# BPE 算法评估

## RJieba 分词

In [1]:
import os 
import rjieba

data_path = "./data/"
train_file = os.path.join(data_path, "train_BPE.txt")
test_file = os.path.join(data_path, "test_BPE.txt")

vocab_size = int(2e4)
min_freq = 1
cut_res = {}

with open(train_file) as f:
    train_data = f.read()

with open(test_file) as f:
    test_data = f.read()
    test_data = test_data.replace(" ", "")
    cut_res["rjieba"] = rjieba.cut(test_data)
    example = "".join(cut_res["rjieba"][:38])
    print(f"example: {example}")
    print(f"rjieba:  {'|'.join(rjieba.cut(example))}")

example: 记者1月15日从上海铁路局淮南西站获悉,淮南铁路预计春运期间发送旅客33.3万人。预计客流最高峰日为2月6日,将发送旅客1.8万人,淮南东开往
rjieba:  记者|1|月|15|日|从|上海铁路局|淮南|西站|获悉|,|淮南|铁路|预计|春运期间|发送|旅客|33.3|万人|。|预计|客流|最高峰|日为|2|月|6|日|,|将|发送|旅客|1.8|万人|,|淮南|东|开往


## 腾讯 Texsmart 分词

In [2]:
import json
import requests
from tqdm import tqdm
def texsmart_cut(text: str):
    if text == "":
        return {
            "word_list": [],
            "phrase_list": []
        }

    obj = {"str": text}
    req_str = json.dumps(obj).encode()

    url = "https://texsmart.qq.com/api"

+---+

待办操作 ▸
• A. 根据这份文档中的代码，texsmart_cut 函数在什么情况下会直接返回空的 "word_list" 和 "phrase_list"？请用一到三句话说明。
• B. 把这份文档中以包含 "## RJieba 分词" 的文字开头、以 "vocab_size = int(2e4)" 结尾的那一段重新写出，并将其中的 "data_path" 全部替换为 "data_dir"。

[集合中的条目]
+---+

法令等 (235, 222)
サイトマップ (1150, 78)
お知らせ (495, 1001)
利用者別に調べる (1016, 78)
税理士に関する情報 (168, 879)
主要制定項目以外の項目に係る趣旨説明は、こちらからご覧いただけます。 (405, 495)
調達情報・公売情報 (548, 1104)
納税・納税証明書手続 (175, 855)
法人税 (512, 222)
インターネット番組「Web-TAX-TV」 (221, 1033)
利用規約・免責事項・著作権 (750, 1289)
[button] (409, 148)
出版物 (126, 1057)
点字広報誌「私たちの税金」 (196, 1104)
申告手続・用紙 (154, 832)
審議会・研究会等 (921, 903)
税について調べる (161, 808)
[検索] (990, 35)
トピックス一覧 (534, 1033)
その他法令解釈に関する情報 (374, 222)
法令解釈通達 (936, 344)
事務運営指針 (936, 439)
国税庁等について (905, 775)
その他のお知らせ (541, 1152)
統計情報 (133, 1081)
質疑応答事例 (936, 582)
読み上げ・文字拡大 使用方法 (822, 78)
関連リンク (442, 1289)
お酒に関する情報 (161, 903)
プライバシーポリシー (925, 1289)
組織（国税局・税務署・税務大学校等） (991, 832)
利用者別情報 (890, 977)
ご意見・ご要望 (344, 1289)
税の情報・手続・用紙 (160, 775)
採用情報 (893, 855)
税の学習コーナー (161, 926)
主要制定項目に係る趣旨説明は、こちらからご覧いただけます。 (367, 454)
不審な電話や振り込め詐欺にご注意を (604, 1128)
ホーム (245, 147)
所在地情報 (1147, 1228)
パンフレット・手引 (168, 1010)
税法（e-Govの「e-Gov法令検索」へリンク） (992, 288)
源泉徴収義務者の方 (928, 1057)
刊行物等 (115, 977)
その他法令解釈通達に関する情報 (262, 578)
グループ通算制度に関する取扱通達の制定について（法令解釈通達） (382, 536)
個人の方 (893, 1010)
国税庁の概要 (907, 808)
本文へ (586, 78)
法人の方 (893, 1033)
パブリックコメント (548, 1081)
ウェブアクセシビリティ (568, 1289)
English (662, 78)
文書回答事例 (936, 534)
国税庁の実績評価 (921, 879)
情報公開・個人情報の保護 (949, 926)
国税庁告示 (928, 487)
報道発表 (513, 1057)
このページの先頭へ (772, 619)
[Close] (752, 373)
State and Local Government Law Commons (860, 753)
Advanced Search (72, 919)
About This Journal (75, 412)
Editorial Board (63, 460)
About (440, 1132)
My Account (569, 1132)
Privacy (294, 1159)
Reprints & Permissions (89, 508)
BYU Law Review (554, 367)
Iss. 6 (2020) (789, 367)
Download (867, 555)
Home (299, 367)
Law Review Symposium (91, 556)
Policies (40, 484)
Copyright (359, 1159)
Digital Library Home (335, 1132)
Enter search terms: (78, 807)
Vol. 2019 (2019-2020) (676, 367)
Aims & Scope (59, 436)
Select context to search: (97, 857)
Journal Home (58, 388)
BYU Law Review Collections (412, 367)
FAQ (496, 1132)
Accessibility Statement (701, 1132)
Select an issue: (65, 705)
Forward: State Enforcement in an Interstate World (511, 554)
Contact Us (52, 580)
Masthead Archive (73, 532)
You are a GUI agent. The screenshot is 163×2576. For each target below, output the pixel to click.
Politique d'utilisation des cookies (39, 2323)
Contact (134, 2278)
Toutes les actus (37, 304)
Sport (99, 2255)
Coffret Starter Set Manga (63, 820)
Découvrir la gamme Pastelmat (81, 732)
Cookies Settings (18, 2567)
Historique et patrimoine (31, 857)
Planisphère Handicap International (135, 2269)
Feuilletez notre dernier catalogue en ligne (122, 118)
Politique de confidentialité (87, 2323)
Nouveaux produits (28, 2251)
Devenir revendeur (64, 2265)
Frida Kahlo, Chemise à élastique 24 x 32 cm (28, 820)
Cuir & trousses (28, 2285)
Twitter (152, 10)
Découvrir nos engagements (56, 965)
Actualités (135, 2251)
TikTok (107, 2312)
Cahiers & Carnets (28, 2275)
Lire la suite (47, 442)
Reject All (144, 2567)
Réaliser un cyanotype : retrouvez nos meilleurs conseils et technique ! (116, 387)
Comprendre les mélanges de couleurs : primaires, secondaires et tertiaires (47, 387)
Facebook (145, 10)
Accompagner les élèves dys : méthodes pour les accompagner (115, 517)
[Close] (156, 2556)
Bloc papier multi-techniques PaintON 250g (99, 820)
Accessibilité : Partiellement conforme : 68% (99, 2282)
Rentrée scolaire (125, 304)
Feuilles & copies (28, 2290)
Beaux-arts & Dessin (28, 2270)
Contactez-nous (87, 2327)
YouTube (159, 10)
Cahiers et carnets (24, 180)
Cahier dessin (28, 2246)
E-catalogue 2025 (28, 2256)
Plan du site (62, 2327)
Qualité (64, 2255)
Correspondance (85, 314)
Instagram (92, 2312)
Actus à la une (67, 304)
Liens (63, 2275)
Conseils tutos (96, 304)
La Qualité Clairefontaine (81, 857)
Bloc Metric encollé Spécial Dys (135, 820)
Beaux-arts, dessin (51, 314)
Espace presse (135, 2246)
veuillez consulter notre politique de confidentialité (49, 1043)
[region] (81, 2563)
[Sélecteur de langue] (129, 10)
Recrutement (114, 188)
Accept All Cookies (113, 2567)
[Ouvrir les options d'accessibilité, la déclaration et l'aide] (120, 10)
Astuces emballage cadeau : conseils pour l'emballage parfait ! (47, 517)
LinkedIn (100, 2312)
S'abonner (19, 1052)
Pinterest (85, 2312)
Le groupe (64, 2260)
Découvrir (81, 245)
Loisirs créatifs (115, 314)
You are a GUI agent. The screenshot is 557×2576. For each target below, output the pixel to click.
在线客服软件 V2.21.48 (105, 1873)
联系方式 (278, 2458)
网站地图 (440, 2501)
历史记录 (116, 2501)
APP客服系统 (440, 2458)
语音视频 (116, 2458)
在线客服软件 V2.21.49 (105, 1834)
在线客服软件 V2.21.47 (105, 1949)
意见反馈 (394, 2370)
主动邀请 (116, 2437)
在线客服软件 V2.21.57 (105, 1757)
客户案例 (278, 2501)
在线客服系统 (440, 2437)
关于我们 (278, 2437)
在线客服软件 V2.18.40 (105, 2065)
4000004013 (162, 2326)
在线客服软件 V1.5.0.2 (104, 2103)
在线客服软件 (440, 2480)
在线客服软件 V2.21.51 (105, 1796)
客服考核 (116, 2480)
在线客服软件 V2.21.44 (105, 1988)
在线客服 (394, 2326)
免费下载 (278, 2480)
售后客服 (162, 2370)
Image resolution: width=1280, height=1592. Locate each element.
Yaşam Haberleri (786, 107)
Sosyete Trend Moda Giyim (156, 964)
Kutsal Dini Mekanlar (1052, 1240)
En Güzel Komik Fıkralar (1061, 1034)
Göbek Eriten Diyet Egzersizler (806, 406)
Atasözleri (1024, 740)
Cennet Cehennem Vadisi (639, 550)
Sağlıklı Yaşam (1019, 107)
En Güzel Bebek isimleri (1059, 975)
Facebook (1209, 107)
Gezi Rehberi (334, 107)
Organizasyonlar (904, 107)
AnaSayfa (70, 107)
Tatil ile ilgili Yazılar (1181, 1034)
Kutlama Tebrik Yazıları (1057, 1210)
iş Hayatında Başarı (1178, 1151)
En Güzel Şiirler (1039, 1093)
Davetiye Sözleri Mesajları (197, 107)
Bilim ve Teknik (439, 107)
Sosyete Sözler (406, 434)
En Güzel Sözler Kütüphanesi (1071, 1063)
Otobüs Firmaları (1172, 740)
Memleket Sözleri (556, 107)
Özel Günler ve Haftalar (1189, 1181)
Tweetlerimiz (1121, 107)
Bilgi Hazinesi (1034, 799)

+---+

逐项解答 ▸
• A. 当传入的 text 为空字符串（text == ""）时，texsmart_cut 不会构造请求，而是直接返回一个字典，其中 "word_list" 和 "phrase_list" 都是空列表。

• B.
## RJieba 分词

In [1]:
import os 
import rjieba

data_dir = "./data/"
train_file = os.path.join(data_dir, "train_BPE.txt")
test_file = os.path.join(data_dir, "test_BPE.txt")

vocab_size = int(2e4)